Industry Update has commended the government for its two stimulus announcements but called for the government to consider a faster rollout. This call is being borne out by events.

The nation has subsequently seen queues of jobless people not seen for many decades, and yesterday Westpac revealed its unemployment forecasts – more than doubling to over 11.1% by June.

We do not believe it is all doom and gloom. Australian and global shares are starting to stabilise. The crisis will create demand for Australian manufacturing as imports of anti-viral protective equipment become less reliable. And for the first time since the crisis took hold, the number of daily new cases in NSW fell yesterday - falling by 10%. This is a very postive sign.

The ability of China and South Korea to fight coronavirus and then get their economies back up and running shows that the coronavirus crisis is beatable if governments get their response right.

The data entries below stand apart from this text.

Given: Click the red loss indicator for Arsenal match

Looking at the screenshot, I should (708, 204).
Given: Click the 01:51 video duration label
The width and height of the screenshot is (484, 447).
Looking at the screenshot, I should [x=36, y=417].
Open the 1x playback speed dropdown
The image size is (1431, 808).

In Australia, however, stimulus payments to businesses are tied to the monthly and quarterly activity statement system, and even after lodgement there is a 14-day delay on the payment. This is just too slow given the circumstances.

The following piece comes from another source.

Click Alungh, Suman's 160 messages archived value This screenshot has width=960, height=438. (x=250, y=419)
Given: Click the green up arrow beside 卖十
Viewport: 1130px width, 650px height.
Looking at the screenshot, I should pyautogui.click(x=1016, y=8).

George Washington University economist and former Australian Treasury official Dr Steven Hamilton and American Enterprise Institute expert Stan Veuger have called for Australia to implement much more aggressive stimulus.

“The size of fiscal support currently being configured in the US is up to $US2.5 trillion ($4.2 trillion), or 13% of GDP. An Australian response of similar magnitude would total $300 billion. The fiscal packages announced to date total just $88 billion,” Dr Hamilton and Dr Veuger wrote in the Australian Financial Review yesterday.

“Businesses and jobs need direct support. To that end, we have proposed a kind of businesses and jobs insurance policy.

“Any small- or medium-sized business should be able to go to their bank and secure a loan to cover any loss in revenues (net of any reduction in non-labor costs) through the crisis.

“The government could finance the loans and agree to forgive the loans if businesses maintain their worker-hours through the crisis.

We have every confidence that Australians will once again pull together to ride this crisis out. But small to medium sized businesses sure could use some extra and faster help from the government right now.